**Exercise:** Copy the data below, swapping every "Screen dimensions" for "Display size" and leaving everything else unchanged.

--- Start of Data for the task ---

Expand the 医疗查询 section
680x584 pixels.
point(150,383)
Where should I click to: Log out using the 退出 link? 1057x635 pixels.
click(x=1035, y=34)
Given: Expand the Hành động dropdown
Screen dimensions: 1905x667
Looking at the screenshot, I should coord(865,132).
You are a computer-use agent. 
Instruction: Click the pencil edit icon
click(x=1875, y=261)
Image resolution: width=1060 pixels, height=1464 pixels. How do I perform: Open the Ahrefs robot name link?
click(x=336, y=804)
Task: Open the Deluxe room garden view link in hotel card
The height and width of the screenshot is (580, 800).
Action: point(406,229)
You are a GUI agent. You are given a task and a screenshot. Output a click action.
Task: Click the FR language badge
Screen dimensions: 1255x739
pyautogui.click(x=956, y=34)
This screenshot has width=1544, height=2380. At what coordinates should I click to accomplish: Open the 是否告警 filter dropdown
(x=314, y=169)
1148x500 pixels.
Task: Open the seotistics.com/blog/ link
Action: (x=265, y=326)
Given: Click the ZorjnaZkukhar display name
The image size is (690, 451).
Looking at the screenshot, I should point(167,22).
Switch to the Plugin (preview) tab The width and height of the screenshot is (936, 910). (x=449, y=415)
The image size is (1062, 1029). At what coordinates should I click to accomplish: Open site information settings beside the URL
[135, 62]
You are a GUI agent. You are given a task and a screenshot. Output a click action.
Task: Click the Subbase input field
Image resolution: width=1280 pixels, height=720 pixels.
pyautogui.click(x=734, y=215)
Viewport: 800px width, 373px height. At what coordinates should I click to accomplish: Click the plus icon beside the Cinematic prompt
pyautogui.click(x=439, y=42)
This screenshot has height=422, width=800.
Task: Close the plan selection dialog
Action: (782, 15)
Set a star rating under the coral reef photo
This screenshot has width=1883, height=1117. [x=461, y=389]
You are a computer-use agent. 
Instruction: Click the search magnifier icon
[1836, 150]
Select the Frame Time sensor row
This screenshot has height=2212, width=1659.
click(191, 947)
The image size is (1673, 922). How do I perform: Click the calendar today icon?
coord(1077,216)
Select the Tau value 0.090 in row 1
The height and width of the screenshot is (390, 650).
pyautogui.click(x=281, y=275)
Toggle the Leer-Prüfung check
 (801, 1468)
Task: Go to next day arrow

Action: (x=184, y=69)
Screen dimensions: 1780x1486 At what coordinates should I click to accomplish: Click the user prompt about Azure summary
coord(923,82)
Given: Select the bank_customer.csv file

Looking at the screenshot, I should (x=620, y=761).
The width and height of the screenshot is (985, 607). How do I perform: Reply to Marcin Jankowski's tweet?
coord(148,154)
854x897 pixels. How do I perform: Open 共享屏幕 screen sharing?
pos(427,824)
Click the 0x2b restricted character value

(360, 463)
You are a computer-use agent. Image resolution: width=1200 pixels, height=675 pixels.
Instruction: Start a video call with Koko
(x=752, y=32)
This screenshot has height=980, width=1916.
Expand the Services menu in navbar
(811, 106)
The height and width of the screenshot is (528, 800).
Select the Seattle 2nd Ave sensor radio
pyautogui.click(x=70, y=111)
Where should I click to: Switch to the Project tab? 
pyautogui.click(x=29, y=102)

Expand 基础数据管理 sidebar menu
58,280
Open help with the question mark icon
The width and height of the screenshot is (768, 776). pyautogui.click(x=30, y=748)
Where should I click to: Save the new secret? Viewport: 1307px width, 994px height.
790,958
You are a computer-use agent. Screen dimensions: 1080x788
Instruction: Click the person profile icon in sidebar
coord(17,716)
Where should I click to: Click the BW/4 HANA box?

--- End of Data for the task ---

**Finished exercise:**
Expand the 医疗查询 section
680x584 pixels.
point(150,383)
Where should I click to: Log out using the 退出 link? 1057x635 pixels.
click(x=1035, y=34)
Given: Expand the Hành động dropdown
Display size: 1905x667
Looking at the screenshot, I should coord(865,132).
You are a computer-use agent. 
Instruction: Click the pencil edit icon
click(x=1875, y=261)
Image resolution: width=1060 pixels, height=1464 pixels. How do I perform: Open the Ahrefs robot name link?
click(x=336, y=804)
Task: Open the Deluxe room garden view link in hotel card
The height and width of the screenshot is (580, 800).
Action: point(406,229)
You are a GUI agent. You are given a task and a screenshot. Output a click action.
Task: Click the FR language badge
Display size: 1255x739
pyautogui.click(x=956, y=34)
This screenshot has width=1544, height=2380. At what coordinates should I click to accomplish: Open the 是否告警 filter dropdown
(x=314, y=169)
1148x500 pixels.
Task: Open the seotistics.com/blog/ link
Action: (x=265, y=326)
Given: Click the ZorjnaZkukhar display name
The image size is (690, 451).
Looking at the screenshot, I should point(167,22).
Switch to the Plugin (preview) tab The width and height of the screenshot is (936, 910). (x=449, y=415)
The image size is (1062, 1029). At what coordinates should I click to accomplish: Open site information settings beside the URL
[135, 62]
You are a GUI agent. You are given a task and a screenshot. Output a click action.
Task: Click the Subbase input field
Image resolution: width=1280 pixels, height=720 pixels.
pyautogui.click(x=734, y=215)
Viewport: 800px width, 373px height. At what coordinates should I click to accomplish: Click the plus icon beside the Cinematic prompt
pyautogui.click(x=439, y=42)
This screenshot has height=422, width=800.
Task: Close the plan selection dialog
Action: (782, 15)
Set a star rating under the coral reef photo
This screenshot has width=1883, height=1117. [x=461, y=389]
You are a computer-use agent. 
Instruction: Click the search magnifier icon
[1836, 150]
Select the Frame Time sensor row
This screenshot has height=2212, width=1659.
click(191, 947)
The image size is (1673, 922). How do I perform: Click the calendar today icon?
coord(1077,216)
Select the Tau value 0.090 in row 1
The height and width of the screenshot is (390, 650).
pyautogui.click(x=281, y=275)
Toggle the Leer-Prüfung check
 (801, 1468)
Task: Go to next day arrow

Action: (x=184, y=69)
Display size: 1780x1486 At what coordinates should I click to accomplish: Click the user prompt about Azure summary
coord(923,82)
Given: Select the bank_customer.csv file

Looking at the screenshot, I should (x=620, y=761).
The width and height of the screenshot is (985, 607). How do I perform: Reply to Marcin Jankowski's tweet?
coord(148,154)
854x897 pixels. How do I perform: Open 共享屏幕 screen sharing?
pos(427,824)
Click the 0x2b restricted character value

(360, 463)
You are a computer-use agent. Image resolution: width=1200 pixels, height=675 pixels.
Instruction: Start a video call with Koko
(x=752, y=32)
This screenshot has height=980, width=1916.
Expand the Services menu in navbar
(811, 106)
The height and width of the screenshot is (528, 800).
Select the Seattle 2nd Ave sensor radio
pyautogui.click(x=70, y=111)
Where should I click to: Switch to the Project tab? 
pyautogui.click(x=29, y=102)

Expand 基础数据管理 sidebar menu
58,280
Open help with the question mark icon
The width and height of the screenshot is (768, 776). pyautogui.click(x=30, y=748)
Where should I click to: Save the new secret? Viewport: 1307px width, 994px height.
790,958
You are a computer-use agent. Display size: 1080x788
Instruction: Click the person profile icon in sidebar
coord(17,716)
Where should I click to: Click the BW/4 HANA box?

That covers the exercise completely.